Long time lurker. Over the last several years I've done the famous stout/dark ale two can for Christmas.

1 can of Stout
1 can of Dark Ale
1 box of BE2
1 box of Dextrose

I know I'm probably a bit of a heathen but it's always worked out well and others have liked it too.

Looking to change it up this year and running out of time to put it down. The caveat is it needs to be simple no extras, so limited to the Coopers range please. I like IPA's, strong beers, etc but not insanely bitter (hence the added BE2 above). I've been trawling the forums and the most interesting so far:



carniebrew said:


> World's easiest IPA....Toucan!
> 
> e.g. 2 cans of Coopers Sparkling Ale, 300gm dextrose into 23 litres = 53 IBU, 5.5% alc, FG 1011.



Open to suggestions. 

Cheers


----------



## Hangover68 (6/10/20)

Without any hop additions it wont be much of an IPA.


----------



## beer-bub (6/10/20)

Thought the extract cans were hopped? Unfortunately closest homebrew is much further than the 5k limit and AusPost has been an absolute nightmare lately.


----------



## YAPN (6/10/20)

This might help...https://www.bigw.com.au/product/brigalow-home-brew-finishing-hops-galaxy-12g/p/24315/


----------



## beer-bub (6/10/20)

Thanks, I get the impression those aren't worth the effort.
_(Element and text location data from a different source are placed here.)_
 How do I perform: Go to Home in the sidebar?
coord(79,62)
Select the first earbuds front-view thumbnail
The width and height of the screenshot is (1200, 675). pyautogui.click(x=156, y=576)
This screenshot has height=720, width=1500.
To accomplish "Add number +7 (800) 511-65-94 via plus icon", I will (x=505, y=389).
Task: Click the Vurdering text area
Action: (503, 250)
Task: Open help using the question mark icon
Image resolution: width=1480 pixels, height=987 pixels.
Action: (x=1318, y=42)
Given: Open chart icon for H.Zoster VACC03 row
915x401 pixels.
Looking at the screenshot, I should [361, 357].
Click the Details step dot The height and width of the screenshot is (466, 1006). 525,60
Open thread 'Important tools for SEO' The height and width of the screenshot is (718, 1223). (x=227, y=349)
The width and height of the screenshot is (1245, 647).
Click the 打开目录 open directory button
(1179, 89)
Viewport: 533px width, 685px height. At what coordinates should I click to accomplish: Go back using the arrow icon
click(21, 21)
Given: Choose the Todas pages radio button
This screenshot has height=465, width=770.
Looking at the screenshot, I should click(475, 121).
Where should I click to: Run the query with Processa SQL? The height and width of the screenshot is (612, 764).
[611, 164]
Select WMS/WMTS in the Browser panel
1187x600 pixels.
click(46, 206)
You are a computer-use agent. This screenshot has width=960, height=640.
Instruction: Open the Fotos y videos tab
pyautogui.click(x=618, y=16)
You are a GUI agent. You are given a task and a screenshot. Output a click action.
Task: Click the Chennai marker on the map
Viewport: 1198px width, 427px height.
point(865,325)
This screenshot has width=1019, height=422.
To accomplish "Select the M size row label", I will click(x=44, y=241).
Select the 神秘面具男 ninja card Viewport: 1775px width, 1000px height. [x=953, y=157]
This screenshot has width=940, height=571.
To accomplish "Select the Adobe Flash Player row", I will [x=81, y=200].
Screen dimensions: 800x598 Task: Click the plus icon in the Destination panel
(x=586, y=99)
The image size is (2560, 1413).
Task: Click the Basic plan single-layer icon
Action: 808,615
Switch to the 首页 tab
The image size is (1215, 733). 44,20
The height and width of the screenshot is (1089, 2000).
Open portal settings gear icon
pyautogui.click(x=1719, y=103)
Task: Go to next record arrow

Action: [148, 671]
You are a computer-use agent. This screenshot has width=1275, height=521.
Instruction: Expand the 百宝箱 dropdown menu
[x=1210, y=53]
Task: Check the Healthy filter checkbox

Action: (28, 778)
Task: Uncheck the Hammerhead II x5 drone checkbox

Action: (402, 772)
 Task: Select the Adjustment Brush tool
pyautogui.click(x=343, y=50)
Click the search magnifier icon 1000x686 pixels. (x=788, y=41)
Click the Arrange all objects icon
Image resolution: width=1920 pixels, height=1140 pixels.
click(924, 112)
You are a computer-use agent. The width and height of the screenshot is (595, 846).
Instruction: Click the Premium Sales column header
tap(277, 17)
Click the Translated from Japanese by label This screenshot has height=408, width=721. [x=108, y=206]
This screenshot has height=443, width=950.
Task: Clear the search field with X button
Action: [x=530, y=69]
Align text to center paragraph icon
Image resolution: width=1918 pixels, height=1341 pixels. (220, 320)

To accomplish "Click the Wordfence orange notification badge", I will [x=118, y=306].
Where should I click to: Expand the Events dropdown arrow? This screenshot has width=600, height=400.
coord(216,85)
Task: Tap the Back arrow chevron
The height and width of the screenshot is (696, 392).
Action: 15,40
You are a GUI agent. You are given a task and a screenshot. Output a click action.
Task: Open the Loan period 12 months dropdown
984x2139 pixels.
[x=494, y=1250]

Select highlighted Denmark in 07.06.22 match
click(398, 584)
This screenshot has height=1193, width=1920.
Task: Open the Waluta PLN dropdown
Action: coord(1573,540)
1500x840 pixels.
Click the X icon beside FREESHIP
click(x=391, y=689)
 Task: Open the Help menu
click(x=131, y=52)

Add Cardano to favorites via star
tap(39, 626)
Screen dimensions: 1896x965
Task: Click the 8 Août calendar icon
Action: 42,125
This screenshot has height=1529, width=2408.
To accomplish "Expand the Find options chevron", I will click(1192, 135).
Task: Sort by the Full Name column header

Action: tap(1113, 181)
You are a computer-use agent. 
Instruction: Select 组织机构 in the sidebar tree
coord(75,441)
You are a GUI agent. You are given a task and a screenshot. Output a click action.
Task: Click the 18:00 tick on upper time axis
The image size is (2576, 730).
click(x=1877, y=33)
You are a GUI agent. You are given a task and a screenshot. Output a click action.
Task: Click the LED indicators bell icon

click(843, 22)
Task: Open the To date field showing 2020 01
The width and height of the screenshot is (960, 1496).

Happy to be proven wrong though.


----------



## BrewLizard (9/10/20)

Those hops are ridiculously overpriced, especially for how room-temperature they are.

Just get some 50 gram packs from Triple J homebrew on eBay if you're after a small quantity (4x cheaper too, and fresh).


----------



## Cheap Drunk (5/3/21)

I'm doing the cheapest possible toucan atm and am wondering about hops too. It's one can of Homebrand lager and ale, with about 300g of sugar. I have some Saaz and was thinking I'd dry hop it but now I'm not sure it would work. And it might be a waste of hops too. Also OG was 1.044 and in two days it's down to 1.014. What's the best guess on FG?


----------



## YAPN (6/3/21)

Throw the Saaz in now. Best guess on FG would be somewhere between 1.014 and 1.000


----------



## Cheap Drunk (6/3/21)

YAPN said:


> Throw the Saaz in now. Best guess on FG would be somewhere between 1.014 and 1.000


I too am guessing below 1.014. Actually I think it's pretty much done at closer to 1.013 today and starting to clear. Saaz will go in.


----------